STUDY TEXT:

┄┄┄┄┄┄┄┄┄┄

Comparative Assessment of Cytokine Pattern in Early and Late Onset of Neonatal Sepsis

1Kazan State Medical University, Kazan, Russia
2Kazan Federal University, Kazan, Russia
3Nevada Center for Biomedical Research, Reno, NV, USA
4Republic Children’s Clinical Hospital, Kazan, Russia

Correspondence should be addressed to S. V. Boichuk; ur.liam@iegreskuhciob and A. A. Rizvanov; ur.ufpk@vonavzir.trebla

Received 10 October 2016; Accepted 20 February 2017; Published 5 March 2017

Academic Editor: Levon Abrahamyan

Copyright © 2017 Kh. S. Khaertynov et al. This is an open access article distributed under the Creative Commons Attribution License, which permits unrestricted use, distribution, and reproduction in any medium, provided the original work is properly cited.

┄┄┄┄┄┄┄┄┄┄

DATASET EXCERPTS:
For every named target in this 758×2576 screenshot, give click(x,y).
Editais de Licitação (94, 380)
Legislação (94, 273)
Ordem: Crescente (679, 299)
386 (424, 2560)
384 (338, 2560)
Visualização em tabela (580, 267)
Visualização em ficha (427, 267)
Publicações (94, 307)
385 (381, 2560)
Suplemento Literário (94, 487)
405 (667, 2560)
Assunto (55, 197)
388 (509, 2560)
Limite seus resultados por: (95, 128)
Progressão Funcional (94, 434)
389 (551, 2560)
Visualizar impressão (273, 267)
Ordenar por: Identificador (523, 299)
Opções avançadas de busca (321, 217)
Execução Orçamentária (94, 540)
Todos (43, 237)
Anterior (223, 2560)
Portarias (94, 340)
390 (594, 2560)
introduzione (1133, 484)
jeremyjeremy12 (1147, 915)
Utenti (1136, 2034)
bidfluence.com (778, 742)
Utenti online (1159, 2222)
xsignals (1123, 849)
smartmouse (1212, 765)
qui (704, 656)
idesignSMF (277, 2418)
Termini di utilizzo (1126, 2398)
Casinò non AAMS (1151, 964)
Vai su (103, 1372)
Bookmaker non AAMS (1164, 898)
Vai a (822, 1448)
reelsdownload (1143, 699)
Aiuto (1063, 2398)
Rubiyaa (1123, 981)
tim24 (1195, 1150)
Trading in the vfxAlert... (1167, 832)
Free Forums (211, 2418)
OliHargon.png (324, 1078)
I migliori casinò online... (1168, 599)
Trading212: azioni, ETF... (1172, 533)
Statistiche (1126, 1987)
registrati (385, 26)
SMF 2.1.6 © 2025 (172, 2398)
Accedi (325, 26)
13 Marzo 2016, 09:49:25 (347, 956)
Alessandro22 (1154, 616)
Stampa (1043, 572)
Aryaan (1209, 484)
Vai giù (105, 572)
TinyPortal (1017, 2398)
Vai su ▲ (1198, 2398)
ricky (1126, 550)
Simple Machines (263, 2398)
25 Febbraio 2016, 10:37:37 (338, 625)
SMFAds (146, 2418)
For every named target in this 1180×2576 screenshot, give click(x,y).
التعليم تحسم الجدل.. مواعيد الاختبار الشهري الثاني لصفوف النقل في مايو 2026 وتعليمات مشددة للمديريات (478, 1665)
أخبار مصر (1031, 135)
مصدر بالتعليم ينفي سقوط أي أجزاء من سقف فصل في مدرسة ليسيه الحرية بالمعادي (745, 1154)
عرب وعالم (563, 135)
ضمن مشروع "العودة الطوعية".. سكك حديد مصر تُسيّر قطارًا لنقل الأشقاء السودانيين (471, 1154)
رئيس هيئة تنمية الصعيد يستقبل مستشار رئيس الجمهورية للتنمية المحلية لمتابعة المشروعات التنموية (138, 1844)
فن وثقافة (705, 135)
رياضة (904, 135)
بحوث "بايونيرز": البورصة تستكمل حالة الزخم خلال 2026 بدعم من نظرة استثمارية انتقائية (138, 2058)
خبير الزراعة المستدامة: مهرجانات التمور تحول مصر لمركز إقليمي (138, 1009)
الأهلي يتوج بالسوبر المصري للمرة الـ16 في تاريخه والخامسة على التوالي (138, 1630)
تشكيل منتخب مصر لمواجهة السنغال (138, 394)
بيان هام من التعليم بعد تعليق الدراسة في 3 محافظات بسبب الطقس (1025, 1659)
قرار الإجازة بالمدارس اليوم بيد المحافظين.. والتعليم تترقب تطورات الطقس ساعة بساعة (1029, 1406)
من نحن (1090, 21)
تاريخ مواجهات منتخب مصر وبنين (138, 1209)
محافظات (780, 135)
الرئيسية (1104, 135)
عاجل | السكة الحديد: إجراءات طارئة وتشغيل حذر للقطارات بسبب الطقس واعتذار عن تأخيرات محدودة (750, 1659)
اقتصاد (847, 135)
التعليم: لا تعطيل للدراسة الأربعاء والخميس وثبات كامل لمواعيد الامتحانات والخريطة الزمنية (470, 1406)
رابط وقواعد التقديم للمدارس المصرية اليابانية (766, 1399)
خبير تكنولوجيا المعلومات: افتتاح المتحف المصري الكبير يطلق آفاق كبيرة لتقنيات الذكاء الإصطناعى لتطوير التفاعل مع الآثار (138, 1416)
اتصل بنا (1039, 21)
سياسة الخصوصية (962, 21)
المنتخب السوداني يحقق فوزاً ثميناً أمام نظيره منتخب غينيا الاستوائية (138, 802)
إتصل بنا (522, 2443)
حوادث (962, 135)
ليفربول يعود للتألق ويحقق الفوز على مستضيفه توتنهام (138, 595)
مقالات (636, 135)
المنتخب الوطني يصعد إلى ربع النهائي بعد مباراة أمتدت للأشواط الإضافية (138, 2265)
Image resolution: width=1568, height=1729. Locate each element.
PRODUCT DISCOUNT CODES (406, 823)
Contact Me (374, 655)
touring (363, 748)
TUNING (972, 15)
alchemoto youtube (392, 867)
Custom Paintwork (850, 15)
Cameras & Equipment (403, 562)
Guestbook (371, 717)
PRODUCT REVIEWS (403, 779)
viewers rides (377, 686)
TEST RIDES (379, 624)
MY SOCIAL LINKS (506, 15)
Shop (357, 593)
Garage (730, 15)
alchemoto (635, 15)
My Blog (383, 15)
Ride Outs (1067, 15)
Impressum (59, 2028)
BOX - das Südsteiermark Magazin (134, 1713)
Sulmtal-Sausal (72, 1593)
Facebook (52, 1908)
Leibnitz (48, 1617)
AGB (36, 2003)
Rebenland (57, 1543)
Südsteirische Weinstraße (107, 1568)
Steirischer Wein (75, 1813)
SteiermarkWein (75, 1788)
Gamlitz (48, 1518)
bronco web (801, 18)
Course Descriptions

┄┄┄┄┄┄┄┄┄┄

EXERCISE SET:
(1) In the neonatal sepsis article, on what date was the article accepted?
(2) Continue the neonatal sepsis article from the point where it stops.

ANSWERS FOR THE TASKS:
(1) 20 February 2017

(2)
Abstract

Neonatal sepsis is a significant health issue associated with high mortality. Immune responses associated with neonatal sepsis, such as proinflammatory cytokine production, are believed to play a central role in the pathogenesis of this disease. In the present study, serum levels of the proinflammatory cytokines TNF-α, IL1-β, and IL-6 and the anti-inflammatory cytokines IL-4 and IL-10 were evaluated for 25 subjects with neonatal sepsis. We observed that subjects with late onset of sepsis (LOS), as well as those with early onset of sepsis (EOS), had a substantial increase in serum TNF-α. In contrast to EOS, subjects with LOS demonstrated a significant increase in serum levels IL-6 and IL-10. Additionally, we observed a significant difference in cytokine profiles between acute and postacute cases of neonatal sepsis. For instance, the level of proinflammatory cytokines, such as TNF-α and IL-6, was elevated in the acute phase, whereas the production of anti-inflammatory cytokines, such as IL-10, became substantially upregulated during the postacute phase. Additionally, no correlation was observed between cytokine levels and CRP levels or lymphocyte counts. Thus, in contrast to CRP levels and lymphocyte counts, examination of the cytokine profile can provide valuable information when determining the most effective therapy for treating neonatal sepsis. This information may be useful to physicians when determining if anti-inflammatory or immune stimulatory therapy is warranted.